What the exercise asks :: Reproduce verbatim the stretch of the records from their start through the line containing "pyautogui.click(x=1100, y=235)", omitting the pictures.

Materials provided ::
----------------

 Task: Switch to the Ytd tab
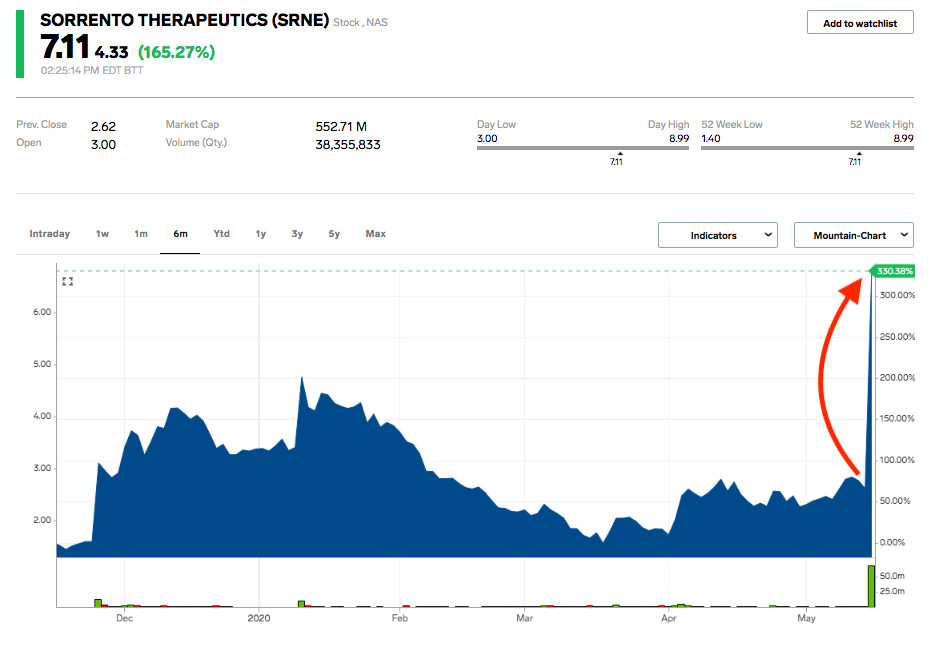point(220,233)
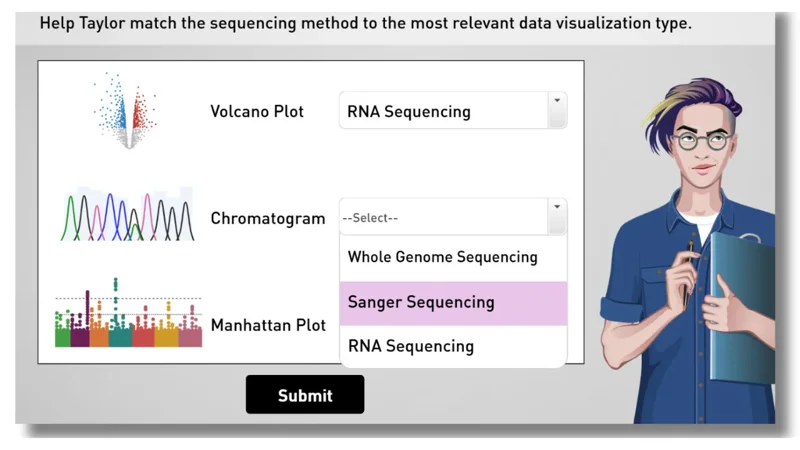Click the Chromatogram text label
800x450 pixels.
(x=268, y=218)
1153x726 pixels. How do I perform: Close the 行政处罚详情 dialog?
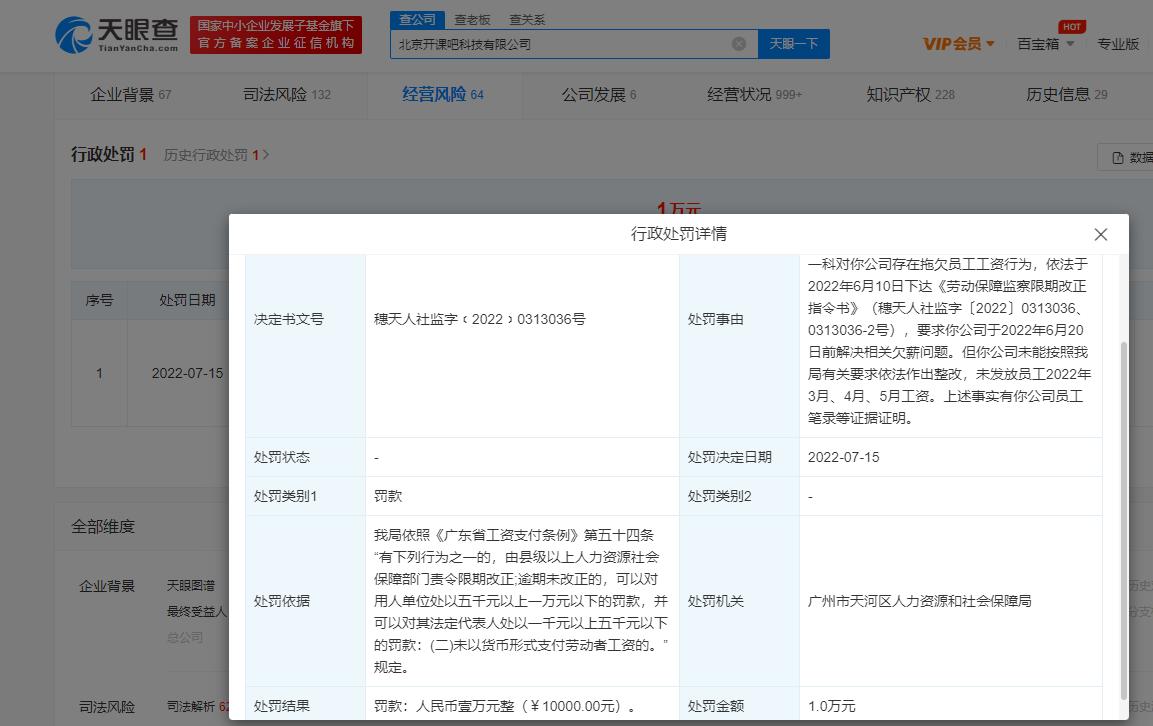pyautogui.click(x=1100, y=235)
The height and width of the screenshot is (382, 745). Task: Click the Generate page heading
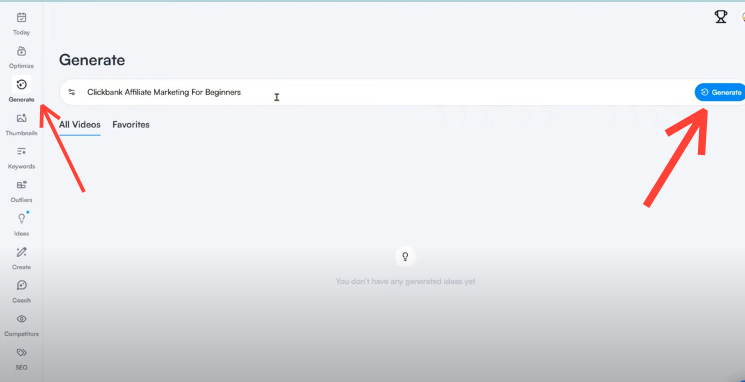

----------------

Exercise result ::
 Task: Switch to the Ytd tab
point(220,233)
Click the Chromatogram text label
800x450 pixels.
(x=268, y=218)
1153x726 pixels. How do I perform: Close the 行政处罚详情 dialog?
pyautogui.click(x=1100, y=235)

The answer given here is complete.